From the entries, copy every line that carries the string "Open".

Pixel coordinate grounding data
.....
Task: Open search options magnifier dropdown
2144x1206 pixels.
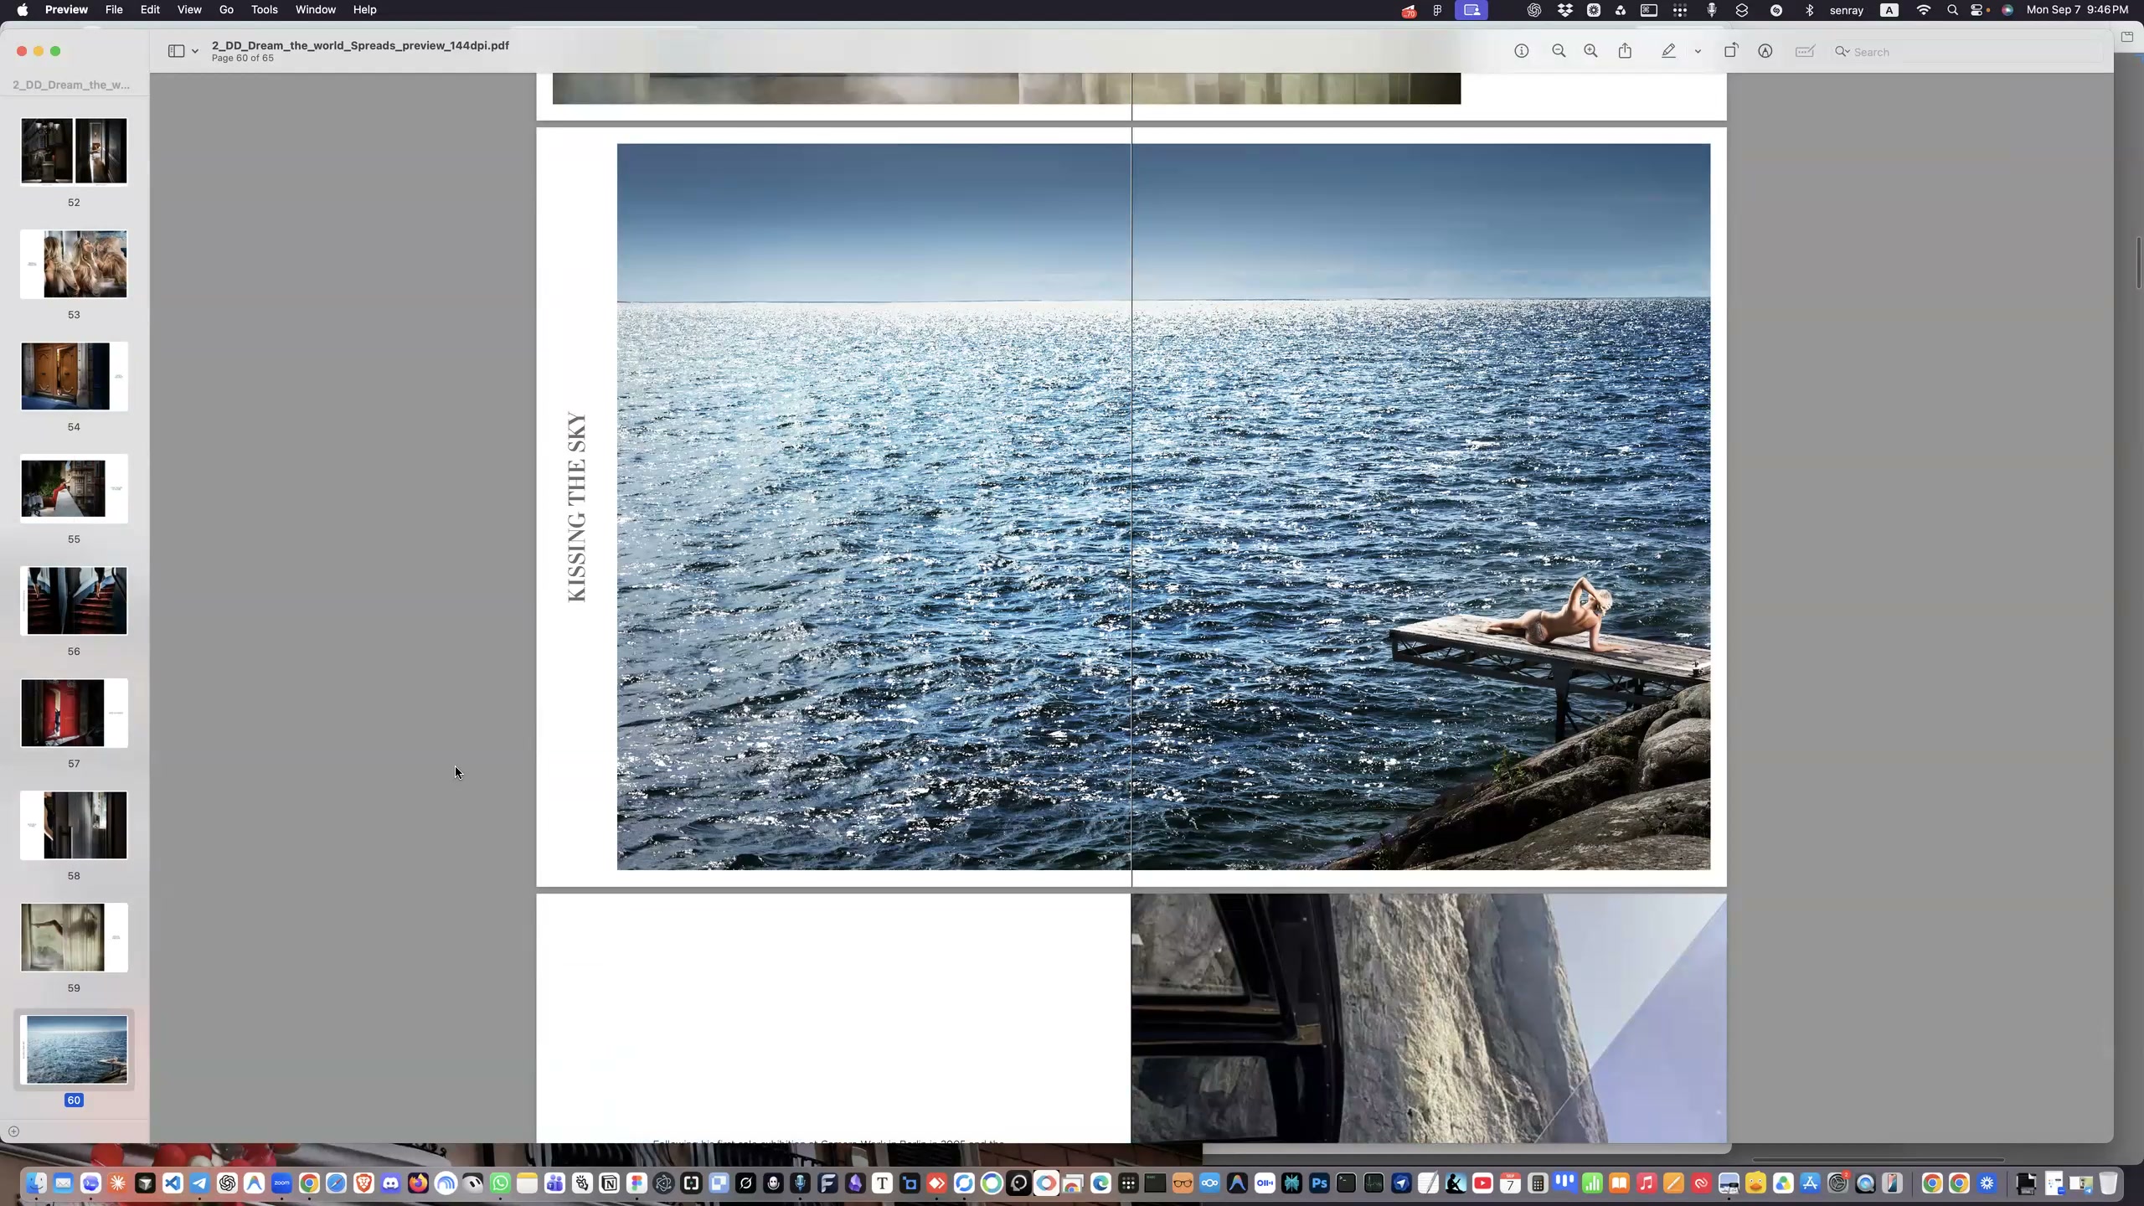Action: pos(1842,52)

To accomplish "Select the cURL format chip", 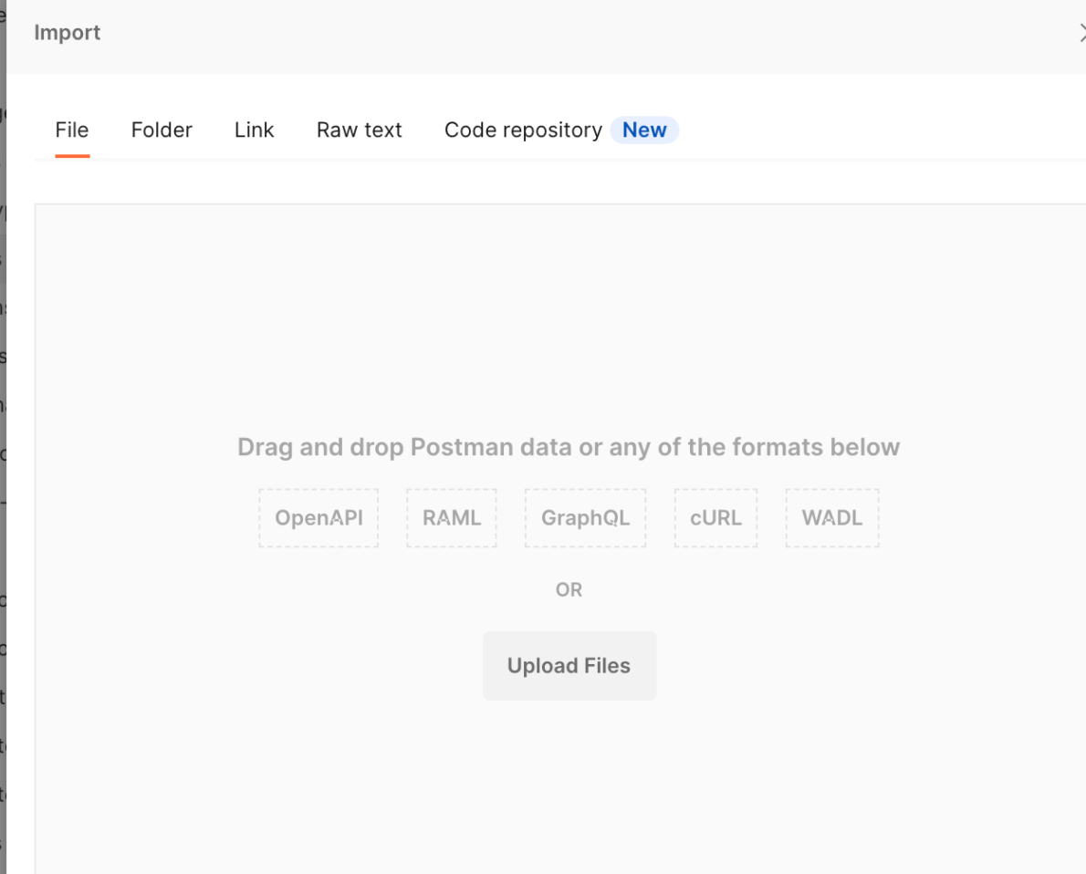I will coord(715,517).
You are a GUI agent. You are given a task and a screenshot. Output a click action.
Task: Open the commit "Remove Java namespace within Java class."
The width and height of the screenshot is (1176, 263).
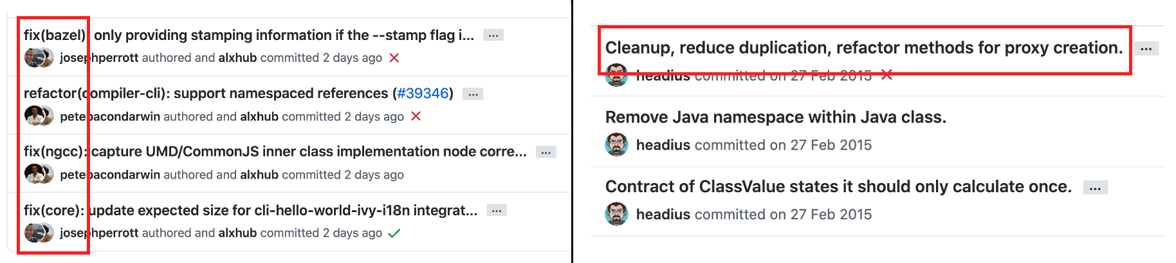pyautogui.click(x=775, y=117)
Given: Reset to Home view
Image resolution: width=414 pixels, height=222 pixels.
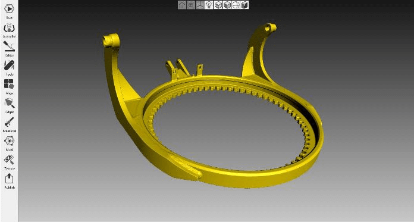Looking at the screenshot, I should 182,5.
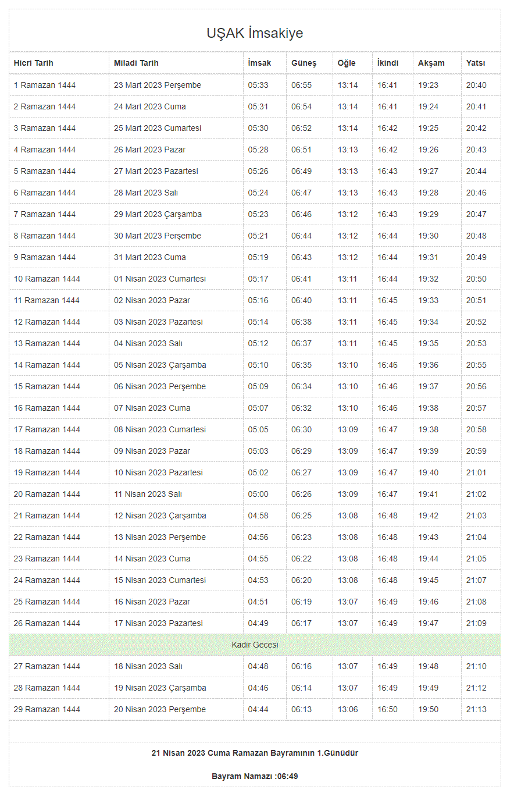Viewport: 514px width, 800px height.
Task: Click the Miladi Tarih column header
Action: [x=136, y=63]
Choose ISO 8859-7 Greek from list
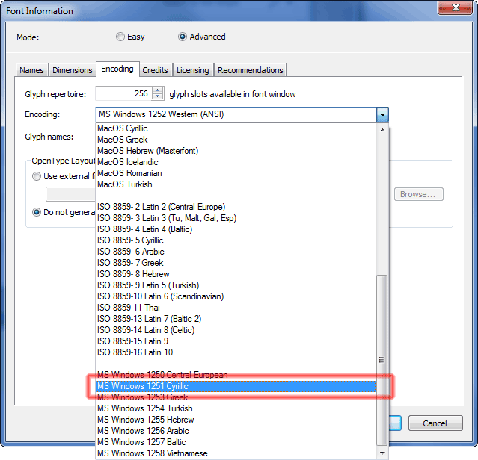478x460 pixels. click(x=130, y=263)
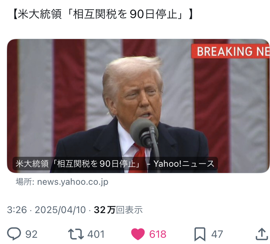Click the 618 likes count
The image size is (270, 244).
coord(158,234)
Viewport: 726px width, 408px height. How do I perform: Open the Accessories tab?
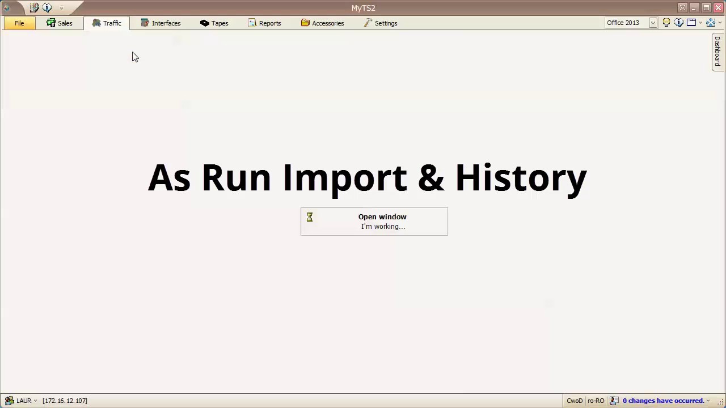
.....
→ FINISHED EXERCISE
Task: Open search options magnifier dropdown
Task: Open the commit "Remove Java namespace within Java class."
Viewport: 726px width, 408px height. How do I perform: Open the Accessories tab?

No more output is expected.